04 mag 2013

Giorno 20- thoughts from the garden

Sabato sera.
Scrivo dal giardino.
Avere un giardino è ancora una cosa nuova, ma che senza dubbio mi dà pace.
Sono seduta sulla sedia che ho montato da sola (speriamo regga), l'aria è tiepida, il sole ancora alto.

Uno dei vantaggi dell'estate tedesca è il sole che tramonta davvero tardi.
Di giornate luminose il clima qui ne offre poche, meno rispetto al mio angolo di paradiso a casa. Ma compensa, estendendole il più possibile.

Sono stata tutto il giorno con N. Non succedeva da tempo, divisa lei com'è tra la città di K e il posto sperduto nel vicino Belgio.
Abbiamo fatto brunch intenso, mix tra dolce e salato a cavallo tra i nostri due modi di fare colazione.
Parto dal dolce io, parte dal salato lei, e ci incontriamo a metà.

Abbiamo guardato in maratona Before Sunrise e Before Sunset.
Lo avevo detto io che ci sono rimasta flashata.
E lo ribadisco anche dopo la seconda visione.

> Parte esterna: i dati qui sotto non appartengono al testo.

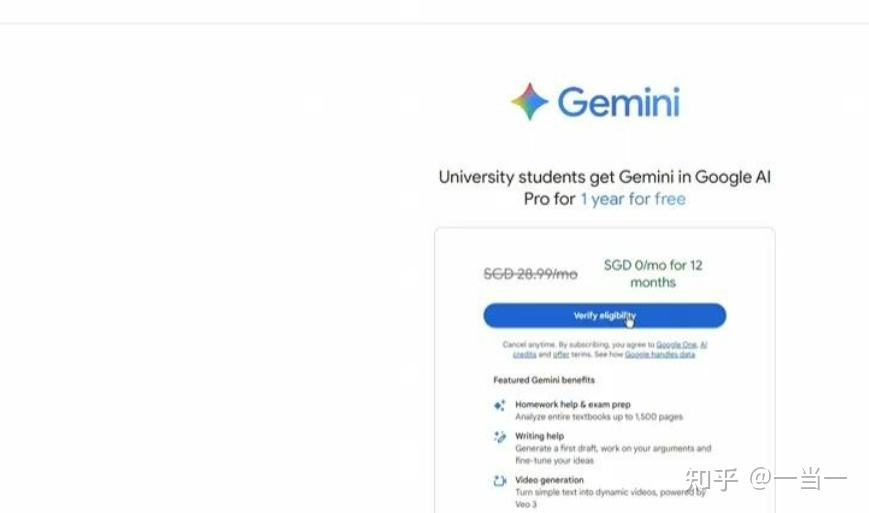Click the 'Analyze entire textbooks' description
Screen dimensions: 869x513
point(599,417)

Divini.

Entrambe concordiamo che ci è più vicino il secondo film, per i temi trattati.
Eccoti li, vicino ai 30, "grown up"  più o meno, che fai quello che volevi/speravi di fare quando studiavi e che ti chiedi perché non ti senti puramente e schifosamente felice.
Che, come dice Ethan nel film, hai sempre una certa dose di "insoddisfazione".
Che sai che la tua vita è tanto, ma non lo senti.

Almeno preferisco che questa insoddisfazione io al momento me la viva da sola, da single.
Perché spero che un giorno, con affianco la persona giusta, vada via e l'irrequietudo si plachi.
Niente di peggio di stare vicino al tuo lui e sentirti sola, citando ancora il film.
Anche se è abbastanza stupido pensare, e una parte di me lo rigetta, che serva qualcun altro per completarmi. Perché non sono sufficiente io? Sola? Titanica? (E cito ancora una volta il film... dio, sono in loop).

Eterni dilemmi.
Ma per oggi non mi importa.
Del resto sono seduta sulla sedia che mi sono montata da sola, nel mio giardino.
L'insoddisfazione sta sera va in vacanza, almeno per un po'.